'North Country' mines well-trod ground
Movies don't get much more well-meaning than "North Country," an earnest problem drama about female workers in a northern Minnesota iron mine in the late '80s.
Loosely based on facts from the book "Class Action: The Landmark Case That Changed Sexual Harassment Law," it stars Charlize Theron as Josie, a battered wife with two children who moves back to her hometown to live with her parents (Sissy Spacek and Richard Jenkins) and toil in the pits. She joins a small cadre of women who have been allowed in the mines due to Supreme Court-mandated quotas.
Soon the sexual intimidation begins: obscenities are scrawled in changing rooms or shouted in public, port-a-potties are overturned while the women are inside, and much worse. Josie is no standard-bearer - she just wants to make enough money to care for her children - but the relentlessness of the harassment forces her to fight back. For a time, she's just about the only one who does.

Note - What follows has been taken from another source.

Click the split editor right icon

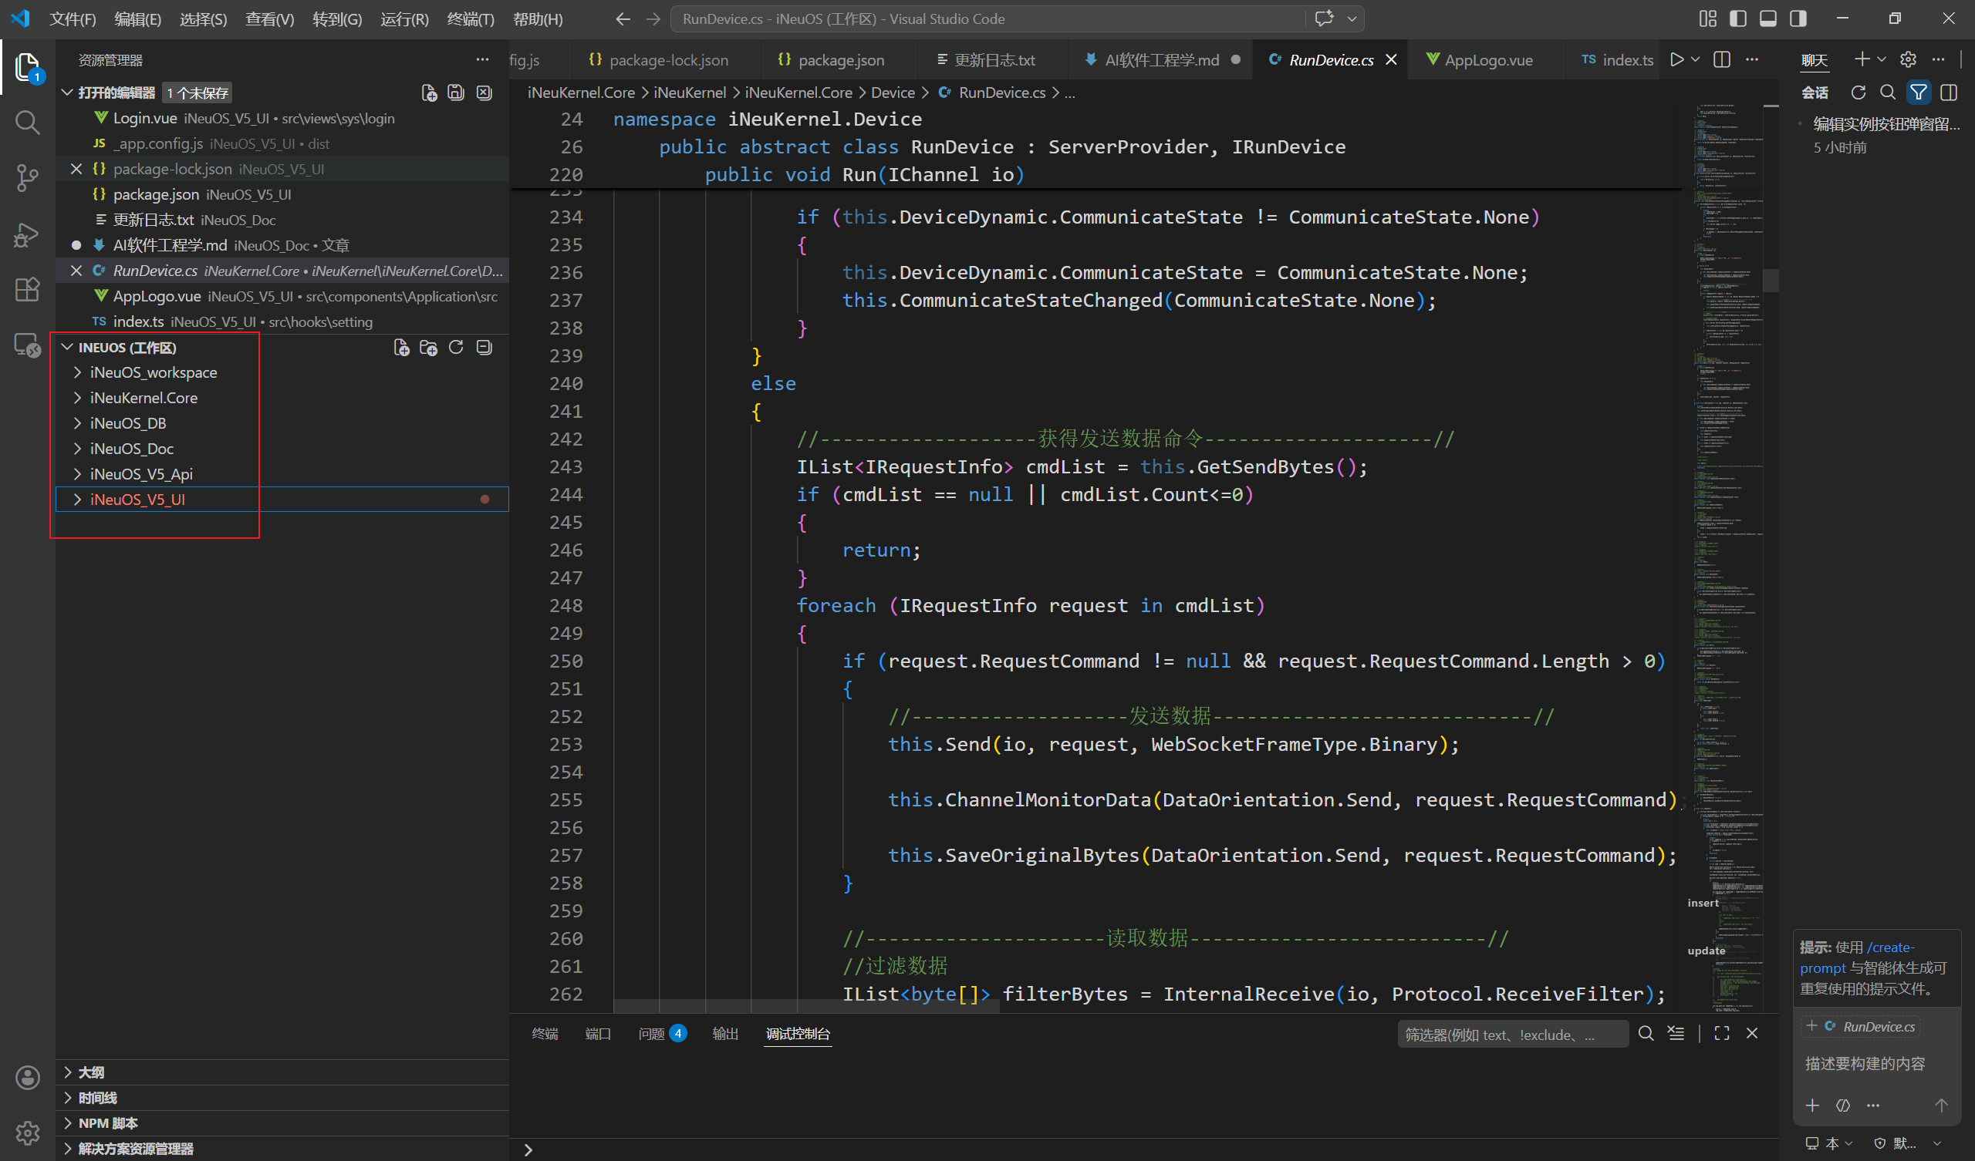(x=1722, y=60)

Critics have been comparing this film to "Norma Rae" and "Silkwood," but a more apt comparison might be to "High Noon."
The best parts of "North Country" are the scenes between the female miners as they banter and let off steam. Director Niki Caro ("Whale Rider"), working from a script by Michael Seitzman, has a strong feeling for how women band together - and break apart. Her depiction of these women is far from doctrinaire. Some of them are as hostile to Josie's entreaties as any man. And not all the men are ogres. For starters, Josie's lawyer (Woody Harrelson) is an ex-hockey star turned Sensitive Guy while the company lawyer is a female turncoat.

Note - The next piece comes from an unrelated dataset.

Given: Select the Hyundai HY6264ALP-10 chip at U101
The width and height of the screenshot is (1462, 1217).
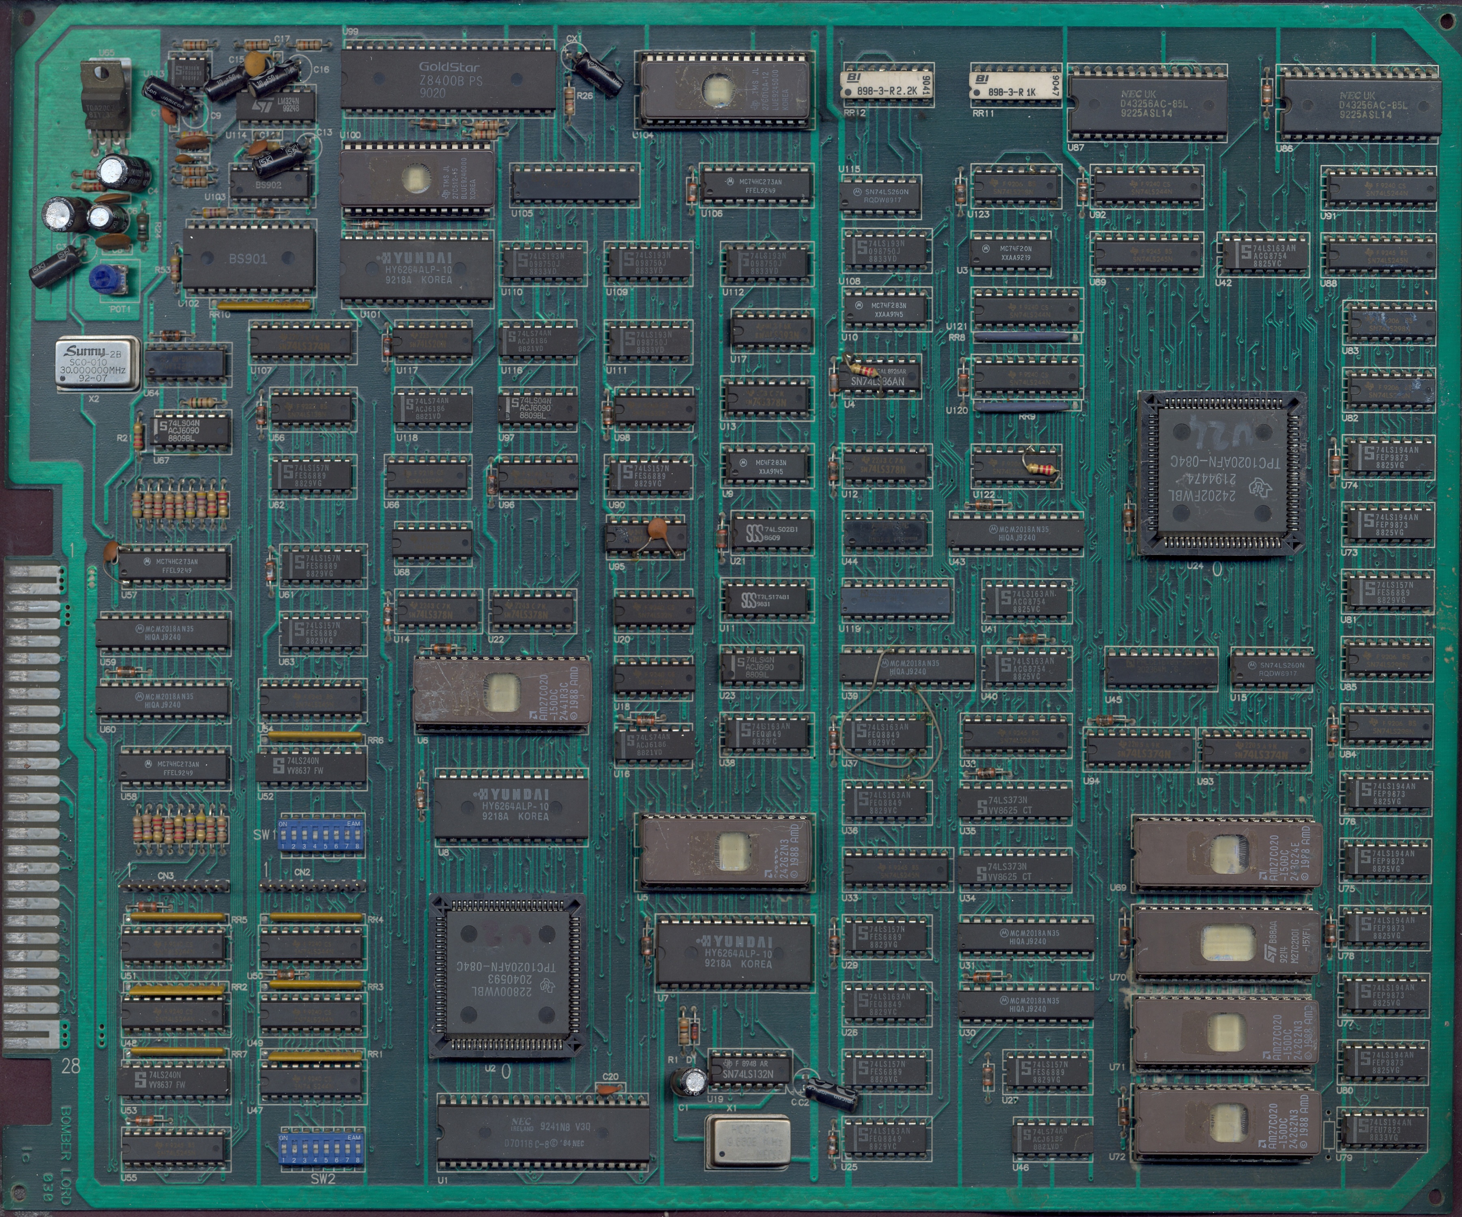Looking at the screenshot, I should pos(417,269).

But overall "North Country" is too self-consciously scaled as an anthem for the human spirit. We can spot where this movie is headed right from the beginning, and not just because Caro employs a tricky time structure that keeps flashing back from the courtroom trial. We know when we first see Josie that she is being primed for sainthood. That smudge of iron dust on her cheek is her red (make that gray) badge of courage. And we know when we meet her upstanding company boss that he will turn out to be a worm, just as we know that her disapproving father, a lifelong miner, or her angry, uncomprehending son, will eventually rally to her cause. There's even the obligatory "I am Spartacus" sequence where the workers one by one stand up to support their martyr. If it were not for Chris Menges's gravely powerful cinematography, which turns the iron mine into a living, breathing landscape, the movie would seem a lot stagier than it is. (There's a lot of Hollywood in this neck of the woods.)
As a union rep, Frances McDormand (who still has her Minnesota vowels in place from "Fargo") periodically helps relieve the righteousness, although this is the kind of movie where the character with the funniest lines is obliged to acquire a terminal illness. Harrelson does his considerable best to redeem the hackneyed role of the dreamboat do-gooder. No matter how conventional his roles may be, he always gives them a feral quality, an eccentricity, that lifts them out of the ordinary.

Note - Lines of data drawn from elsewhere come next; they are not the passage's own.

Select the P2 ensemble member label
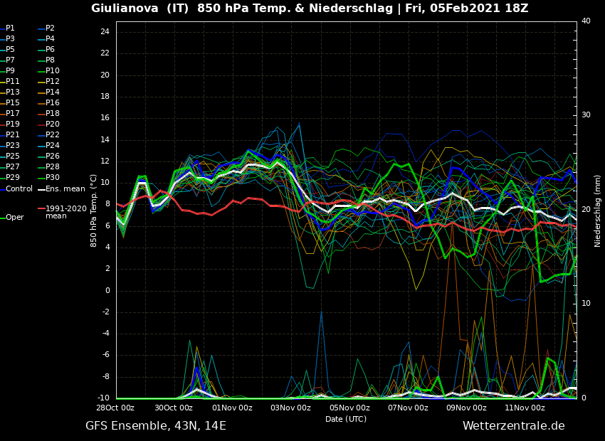This screenshot has height=441, width=605. (x=50, y=28)
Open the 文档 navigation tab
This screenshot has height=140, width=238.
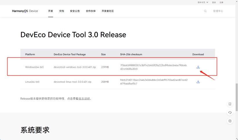click(x=62, y=11)
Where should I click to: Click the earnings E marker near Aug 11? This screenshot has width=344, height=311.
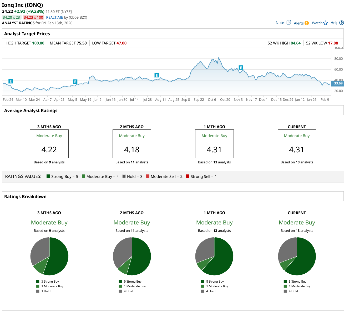pos(156,75)
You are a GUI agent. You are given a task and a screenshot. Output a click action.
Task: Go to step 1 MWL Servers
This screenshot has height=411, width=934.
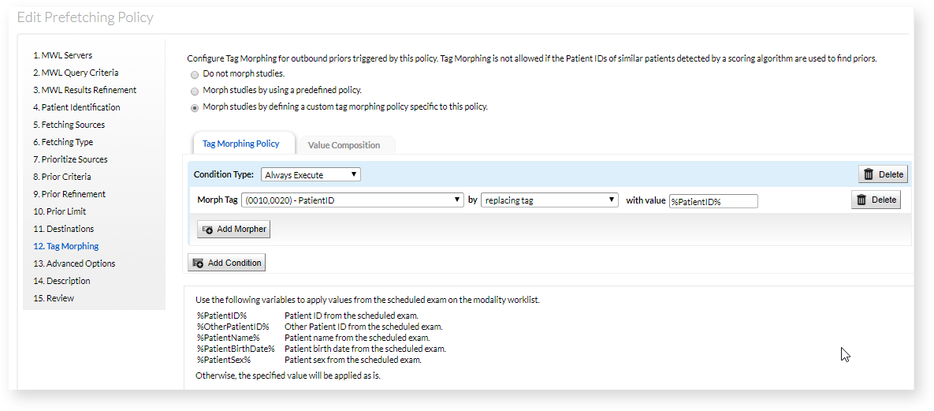click(x=62, y=55)
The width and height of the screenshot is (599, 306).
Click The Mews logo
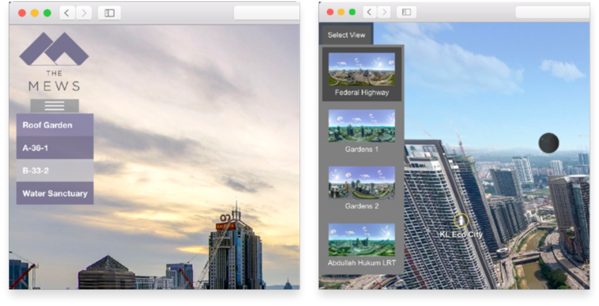click(54, 62)
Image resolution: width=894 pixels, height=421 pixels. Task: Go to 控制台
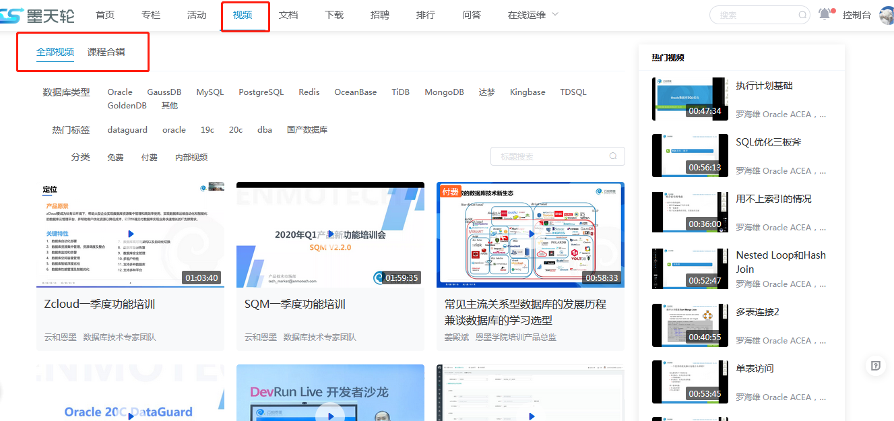(x=856, y=15)
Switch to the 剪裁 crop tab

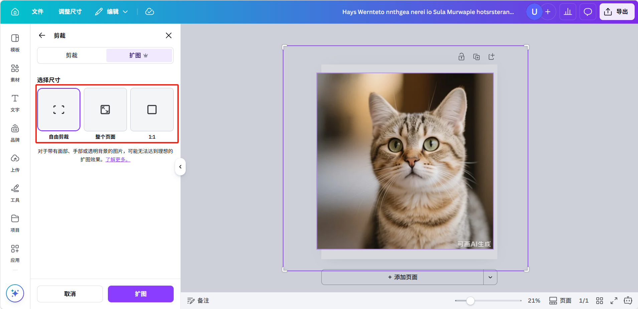pos(72,55)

Theron has her best role since her Oscar-winning Monster, which isn't saying much if you've seen some of her intervening efforts, like "Head in the Clouds" (which prompted some people to call for an Oscar recall vote). Without the prosthetic makeup from "Monster," Theron's blond prettiness shines forth as usual, and Caro plays up the incongruity between the actress's runway model looks and her grimy surroundings. Perhaps she plays it up too much - Josie is transformed almost literally into a beacon of hope. Grade: B-
• Rated R for sequences involving sexual harassment including violence and dialogue, and for language.